India Eases Cash-Supply Curbs as Surging Yields Imperil Growth

India’s central bank announced plans to buy long-dated government bonds after a surge in yields imperiled economic growth, in a move that eases cash-supply curbs aimed at stemming a plunge in the rupee.

The Reserve Bank of India will conduct open-market debt purchases of 80 billion rupees ($1.3 billion) on Aug. 23 and “thereafter calibrate them both in terms of quantum and frequency” based on market conditions, it said in a statement yesterday. The earlier liquidity-tightening steps must not “harden longer term yields sharply” and hurt lending, it said.

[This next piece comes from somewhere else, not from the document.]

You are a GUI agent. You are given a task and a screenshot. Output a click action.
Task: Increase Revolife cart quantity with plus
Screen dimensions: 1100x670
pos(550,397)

India’s 10-year bond yield touched 9.48 percent yesterday, the highest since 2001, as the nation struggles to curb capital outflows spurred by risks such as a record current-account deficit and speculation the U.S. Federal Reserve could taper stimulus. The RBI since mid-July raised two interest rates and capped cash injections into the banking system to aid the rupee, steps that risk hurting expansion in Asia’s No 3 economy.

“The long-end yields reacted too much and that was, probably, not the objective,” said Prasanna Ananthasubramanian, an economist at ICICI Securities Primary Dealership Ltd. in Mumbai. “There are other objectives that the RBI has to worry about, like government borrowing costs and the impact on the economy.”

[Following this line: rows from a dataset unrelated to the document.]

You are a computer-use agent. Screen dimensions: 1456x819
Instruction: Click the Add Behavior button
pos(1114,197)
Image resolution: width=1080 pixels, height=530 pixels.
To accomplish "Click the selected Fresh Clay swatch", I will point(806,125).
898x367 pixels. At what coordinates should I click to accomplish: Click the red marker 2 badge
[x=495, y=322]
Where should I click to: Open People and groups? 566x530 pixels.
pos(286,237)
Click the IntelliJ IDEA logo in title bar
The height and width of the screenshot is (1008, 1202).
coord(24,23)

Government bonds eventually snapped a five-day drop at the close in Mumbai yesterday. The yield on the notes due May 2023 slid 32 basis points, or 0.32 percentage point, to 8.92 percent. The rupee weakened 0.2 percent to 63.23 per dollar and has tumbled about 14 percent in the past six months. The S&P BSE Sensex index slid for the third straight session.

Steps Reviewed

The central bank said a review of the measures since mid-July suggests the “immediate objective of raising the short-term interest rates has substantially been achieved.”

The issue of cash management bills will be calibrated going forward, “including scaling it down as may be necessary,” the RBI said.

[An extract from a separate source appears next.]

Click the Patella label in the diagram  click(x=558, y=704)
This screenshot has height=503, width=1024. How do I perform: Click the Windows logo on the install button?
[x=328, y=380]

The central bank last month increased both the marginal standing facility rate and the bank rate by 200 basis points to 10.25 percent. It has also tightened daily reserve requirements.

The interbank overnight lending rate has surged more than 300 basis points, or 3 percentage points, to 10.3 percent since the end of June.

The yield on the 10-year notes has jumped 1.46 percentage points in the same period, while that on the two-year securities rose 1.85 percentage points, according to data compiled by Bloomberg.

Trade Imbalance

The current-account gap widened to 4.8 percent of gross domestic product in the 12 months ended March. The Reserve Bank of India estimates the sustainable level is 2.5 percent of GDP.

The plunge in the rupee threatens to stoke the cost of imports such as oil, adding to price pressures.

Consumer prices rose 9.64 percent in July from a year earlier. Another gauge based on wholesale prices advanced 5.79 percent, a five-month high that exceeded the central bank’s comfort zone of about 5 percent.

India’s economy may expand 5.5 percent in the year through March 2014, compared with 5 percent in the previous 12-month period, the central bank estimates. That lags behind the 10-year average of about 8 percent.

The nation is suffering as Asia’s role as the world’s growth engine wanes and investors pull out billions of dollars.

Raghuram Rajan, the top adviser in the Finance Ministry since 2012 and a former International Monetary Fund chief economist, becomes the Reserve Bank governor in September. He succeeds Duvvuri Subbarao. The next scheduled monetary-policy review is on Sept. 18.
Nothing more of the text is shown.